* begin Data supplied *

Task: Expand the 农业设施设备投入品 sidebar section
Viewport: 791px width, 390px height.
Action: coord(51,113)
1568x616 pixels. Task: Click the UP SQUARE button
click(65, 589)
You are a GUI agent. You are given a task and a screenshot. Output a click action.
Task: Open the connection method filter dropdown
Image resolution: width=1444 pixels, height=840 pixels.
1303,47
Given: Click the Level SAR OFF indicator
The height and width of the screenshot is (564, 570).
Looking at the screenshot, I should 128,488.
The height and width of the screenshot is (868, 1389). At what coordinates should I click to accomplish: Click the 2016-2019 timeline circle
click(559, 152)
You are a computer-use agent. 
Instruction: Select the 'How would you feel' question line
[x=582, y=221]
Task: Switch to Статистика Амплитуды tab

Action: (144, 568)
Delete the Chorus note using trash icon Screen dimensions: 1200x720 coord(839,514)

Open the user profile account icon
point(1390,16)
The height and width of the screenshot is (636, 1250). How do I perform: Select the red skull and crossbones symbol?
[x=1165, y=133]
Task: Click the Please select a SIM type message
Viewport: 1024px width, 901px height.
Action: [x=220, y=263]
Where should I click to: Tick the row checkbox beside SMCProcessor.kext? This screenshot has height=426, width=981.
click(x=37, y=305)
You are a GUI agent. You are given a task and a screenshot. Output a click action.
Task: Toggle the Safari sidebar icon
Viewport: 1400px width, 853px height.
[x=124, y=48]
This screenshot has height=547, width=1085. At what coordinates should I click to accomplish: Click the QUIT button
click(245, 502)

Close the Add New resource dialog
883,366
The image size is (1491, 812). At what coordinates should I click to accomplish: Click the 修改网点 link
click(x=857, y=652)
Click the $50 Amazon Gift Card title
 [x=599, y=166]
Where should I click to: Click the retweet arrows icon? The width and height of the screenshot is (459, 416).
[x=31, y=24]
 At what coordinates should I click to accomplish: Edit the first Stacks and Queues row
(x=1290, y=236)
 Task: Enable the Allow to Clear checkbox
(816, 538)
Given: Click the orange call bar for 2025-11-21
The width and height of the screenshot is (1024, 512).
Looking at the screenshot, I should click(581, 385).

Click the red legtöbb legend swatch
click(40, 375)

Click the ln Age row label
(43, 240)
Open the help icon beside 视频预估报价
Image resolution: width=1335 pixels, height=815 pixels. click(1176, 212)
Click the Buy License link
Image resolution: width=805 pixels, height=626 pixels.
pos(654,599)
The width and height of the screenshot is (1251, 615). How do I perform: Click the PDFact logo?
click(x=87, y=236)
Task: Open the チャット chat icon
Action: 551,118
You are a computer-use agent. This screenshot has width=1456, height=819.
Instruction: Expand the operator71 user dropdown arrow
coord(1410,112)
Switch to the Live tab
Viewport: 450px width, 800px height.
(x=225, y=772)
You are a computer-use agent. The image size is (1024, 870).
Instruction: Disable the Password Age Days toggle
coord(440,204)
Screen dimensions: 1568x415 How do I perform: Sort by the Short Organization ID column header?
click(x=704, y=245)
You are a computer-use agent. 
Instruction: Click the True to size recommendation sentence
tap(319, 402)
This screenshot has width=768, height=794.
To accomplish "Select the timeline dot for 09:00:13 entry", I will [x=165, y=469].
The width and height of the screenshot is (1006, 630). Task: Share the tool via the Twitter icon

* end Data supplied *

From the material above, pull out every line that contains the string "icon" and copy each one in full.

▸ **Result below**:
Delete the Chorus note using trash icon Screen dimensions: 1200x720 coord(839,514)
Open the user profile account icon
Task: Toggle the Safari sidebar icon
Where should I click to: Click the retweet arrows icon? The width and height of the screenshot is (459, 416).
Open the help icon beside 视频预估报价
Task: Open the チャット chat icon
The width and height of the screenshot is (1006, 630). Task: Share the tool via the Twitter icon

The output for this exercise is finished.